» **Exercise description**
Reproduce each of the entries below word for word, leaving nothing out.

--- start Record excerpts ---

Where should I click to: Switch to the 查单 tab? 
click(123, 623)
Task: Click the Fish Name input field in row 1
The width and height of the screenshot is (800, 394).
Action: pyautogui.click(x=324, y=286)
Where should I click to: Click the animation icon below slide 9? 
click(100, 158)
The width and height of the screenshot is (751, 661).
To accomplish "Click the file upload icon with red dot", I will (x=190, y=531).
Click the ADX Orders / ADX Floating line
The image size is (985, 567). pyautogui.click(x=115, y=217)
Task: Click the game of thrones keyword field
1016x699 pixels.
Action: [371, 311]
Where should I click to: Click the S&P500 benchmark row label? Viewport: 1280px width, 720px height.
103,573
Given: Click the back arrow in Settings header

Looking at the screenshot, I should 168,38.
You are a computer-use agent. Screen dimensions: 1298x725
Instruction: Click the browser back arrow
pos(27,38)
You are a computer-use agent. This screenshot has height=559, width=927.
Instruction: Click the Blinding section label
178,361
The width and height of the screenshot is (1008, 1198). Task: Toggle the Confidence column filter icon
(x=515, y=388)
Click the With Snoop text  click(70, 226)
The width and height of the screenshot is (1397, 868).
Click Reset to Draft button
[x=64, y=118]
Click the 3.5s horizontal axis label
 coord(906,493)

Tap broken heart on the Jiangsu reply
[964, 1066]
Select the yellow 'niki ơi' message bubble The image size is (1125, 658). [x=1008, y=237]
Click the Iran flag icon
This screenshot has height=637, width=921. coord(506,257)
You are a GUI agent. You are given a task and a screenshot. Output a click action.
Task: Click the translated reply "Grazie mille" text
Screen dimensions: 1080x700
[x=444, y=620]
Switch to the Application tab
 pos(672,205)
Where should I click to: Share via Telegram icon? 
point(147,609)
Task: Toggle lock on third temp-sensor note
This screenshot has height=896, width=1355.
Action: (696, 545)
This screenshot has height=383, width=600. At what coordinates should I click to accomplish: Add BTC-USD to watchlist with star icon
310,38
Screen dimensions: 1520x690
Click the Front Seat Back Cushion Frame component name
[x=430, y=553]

--- end Record excerpts ---

» **Solution to this problem**
Where should I click to: Switch to the 查单 tab? 
click(123, 623)
Task: Click the Fish Name input field in row 1
The width and height of the screenshot is (800, 394).
Action: pyautogui.click(x=324, y=286)
Where should I click to: Click the animation icon below slide 9? 
click(100, 158)
The width and height of the screenshot is (751, 661).
To accomplish "Click the file upload icon with red dot", I will (x=190, y=531).
Click the ADX Orders / ADX Floating line
The image size is (985, 567). pyautogui.click(x=115, y=217)
Task: Click the game of thrones keyword field
1016x699 pixels.
Action: [371, 311]
Where should I click to: Click the S&P500 benchmark row label? Viewport: 1280px width, 720px height.
103,573
Given: Click the back arrow in Settings header

Looking at the screenshot, I should 168,38.
You are a computer-use agent. Screen dimensions: 1298x725
Instruction: Click the browser back arrow
pos(27,38)
You are a computer-use agent. This screenshot has height=559, width=927.
Instruction: Click the Blinding section label
178,361
The width and height of the screenshot is (1008, 1198). Task: Toggle the Confidence column filter icon
(x=515, y=388)
Click the With Snoop text  click(70, 226)
The width and height of the screenshot is (1397, 868).
Click Reset to Draft button
[x=64, y=118]
Click the 3.5s horizontal axis label
 coord(906,493)

Tap broken heart on the Jiangsu reply
[964, 1066]
Select the yellow 'niki ơi' message bubble The image size is (1125, 658). [x=1008, y=237]
Click the Iran flag icon
This screenshot has height=637, width=921. coord(506,257)
You are a GUI agent. You are given a task and a screenshot. Output a click action.
Task: Click the translated reply "Grazie mille" text
Screen dimensions: 1080x700
[x=444, y=620]
Switch to the Application tab
 pos(672,205)
Where should I click to: Share via Telegram icon? 
point(147,609)
Task: Toggle lock on third temp-sensor note
This screenshot has height=896, width=1355.
Action: (696, 545)
This screenshot has height=383, width=600. At what coordinates should I click to accomplish: Add BTC-USD to watchlist with star icon
310,38
Screen dimensions: 1520x690
Click the Front Seat Back Cushion Frame component name
[x=430, y=553]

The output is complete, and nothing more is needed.